Tuesday, 19 November 2013

Blog Therapy 101


When I was a little girl I used to write in a diary every night before I went to sleep. It was a sacred and secret ceremony that began with pulling my tv-week-poster-wrapped diary out from under the mattress (surely no-one would ever find it there). I then snuggled into bed propped up on my Abba pillowcase, and placed The Magic Faraway Tree on my lap, with my diary resting on top, ready to be opened with the small gold key that hung on a piece of red string around my neck. I would sit there, poised, with my chewed HB pencil tapping against my lip, contemplating what I would write for the day in the four lines I had available in my five year diary.

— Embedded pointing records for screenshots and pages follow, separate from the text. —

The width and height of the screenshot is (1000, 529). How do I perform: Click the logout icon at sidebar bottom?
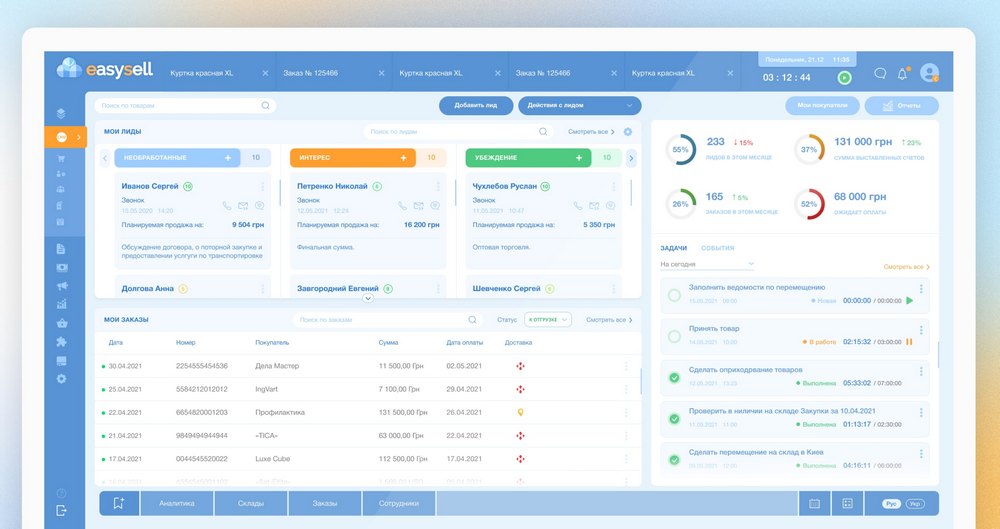[61, 510]
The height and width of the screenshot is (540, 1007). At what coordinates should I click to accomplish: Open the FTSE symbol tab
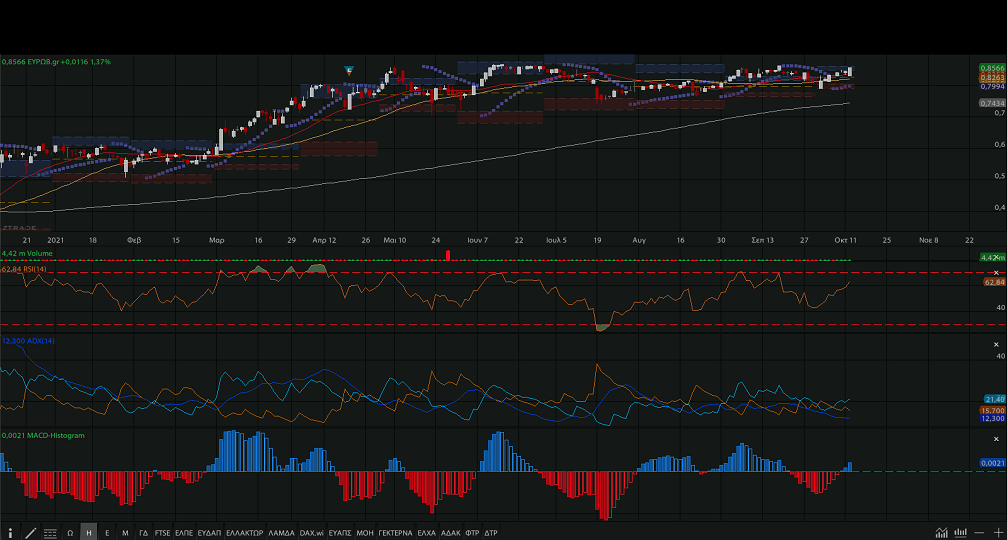(162, 533)
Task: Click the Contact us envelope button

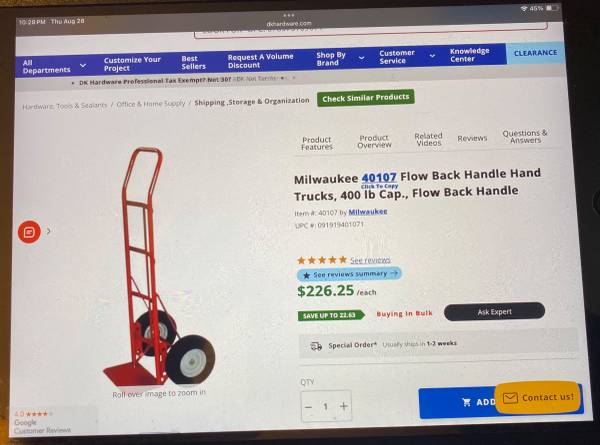Action: tap(538, 398)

The first year I wrote in this diary was 1980, which means this diary has been with me for 33 years, one of the few possessions I have from my childhood. I lost the key after the second year and had to cut it open at the side, which was heartbreaking because my secrets were no longer private, they could be read by anyone who found the diary. The funny thing is, that looking back now, those 'secrets' were so ordinary, so mundane - and downright hilarious to my teenage daughter who found the diary a few years ago.

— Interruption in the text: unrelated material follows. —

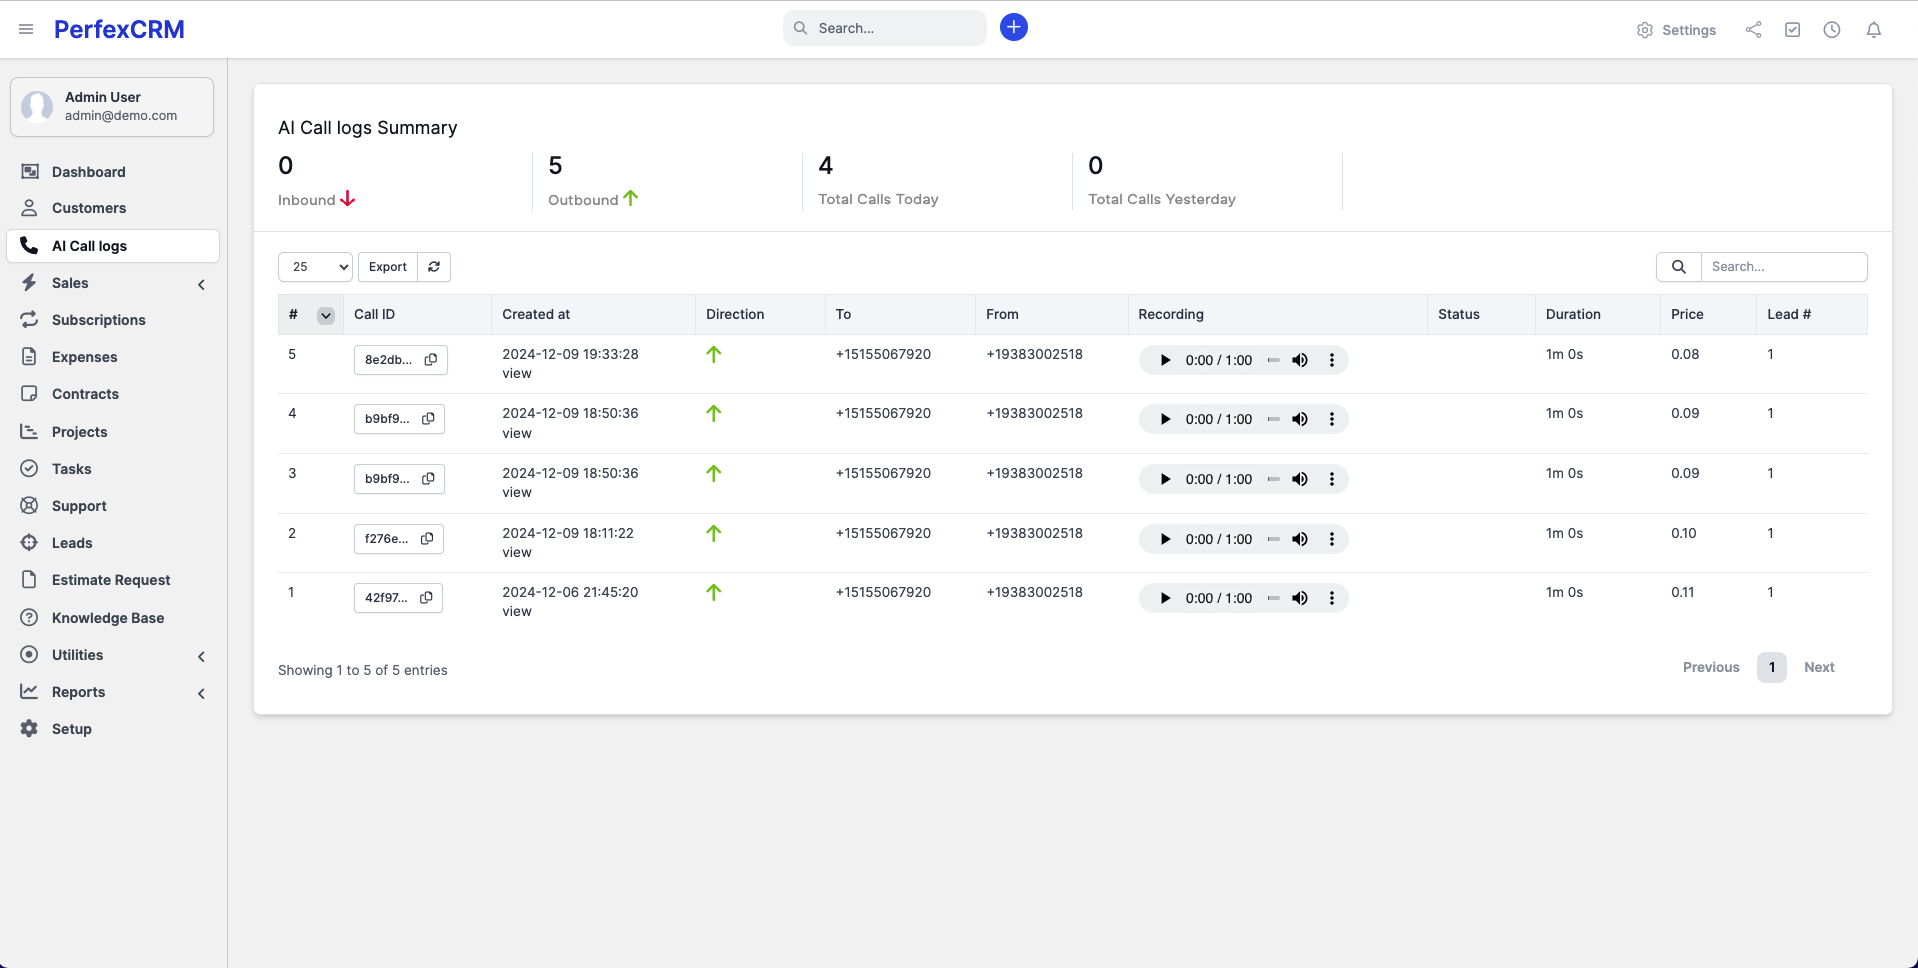Mute the recording in row 1
1918x968 pixels.
(1300, 597)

In 1980 I was thirteen. My mother had run off with a travelling salesman the year before, and my dad moved in with her best friend, Dot - my wicked stepmother who loved nothing more than making us kids miserable. I was painfully thin with a mouth full of chunky (they were back then) braces, I cried all the time and was bullied at school. Despite all that, the above page, May 7, was pretty uneventful for three years in a row:


1980 - We went shopping. Krishna (my sister) and Mark (my brother) spent their money ($7). I would have written this because, of course, I hadn't spent mine yet!
1981 - Colin (the travelling salesman) rang up and said that we were to fly to Sydney on Saturday afternoon at 5pm (to visit our mum)
1982 - Talked to Skinny (major crush on him) and new boy in science. The guys talk to me more now that my braces are off (my major obsession then, what boys thought of me). Holidays start tomorrow (no yipee, just the facts :)

See what I mean? How mundane but also how precious to look back on my childhood self as an adult, to read what I was thinking and be taken back to that moment in time. Just as writing in my diary was a form of therapy back then, somewhere I could write about the bullies and bitches and share my crushes, I have realised that my blog is a form of therapy for me now.


It is like my diary, a place to record my thoughts, my theories, and my memories, to reflect back on in another 36 years. Only this time, I am able to share my secrets with others, I don't feel like I have to hide them anymore (although that's what made my childish thoughts so candid). Other people, my family, you, and the worldwide web can reflect back on my life too, and offer help and guidance along the way. Just like visiting a whole room of therapists all at once :). Talking about the floods is making my acceptance of them easier, sharing with you my steps to regain my love for my home and land is making me realise I need to do this to heal, to stop being angry with my home and circumstance...and it's working...unbelievably so.

When I look back on where I started my blogging journey, I am so proud of what I have achieved, just as I am proud of the little girl who took the time to record her thoughts for herself to share with her older self. I wonder if she would be satisfied with what I have become?

If you blog, do you think it is therapeutic? Did you ever keep a diary when you were little?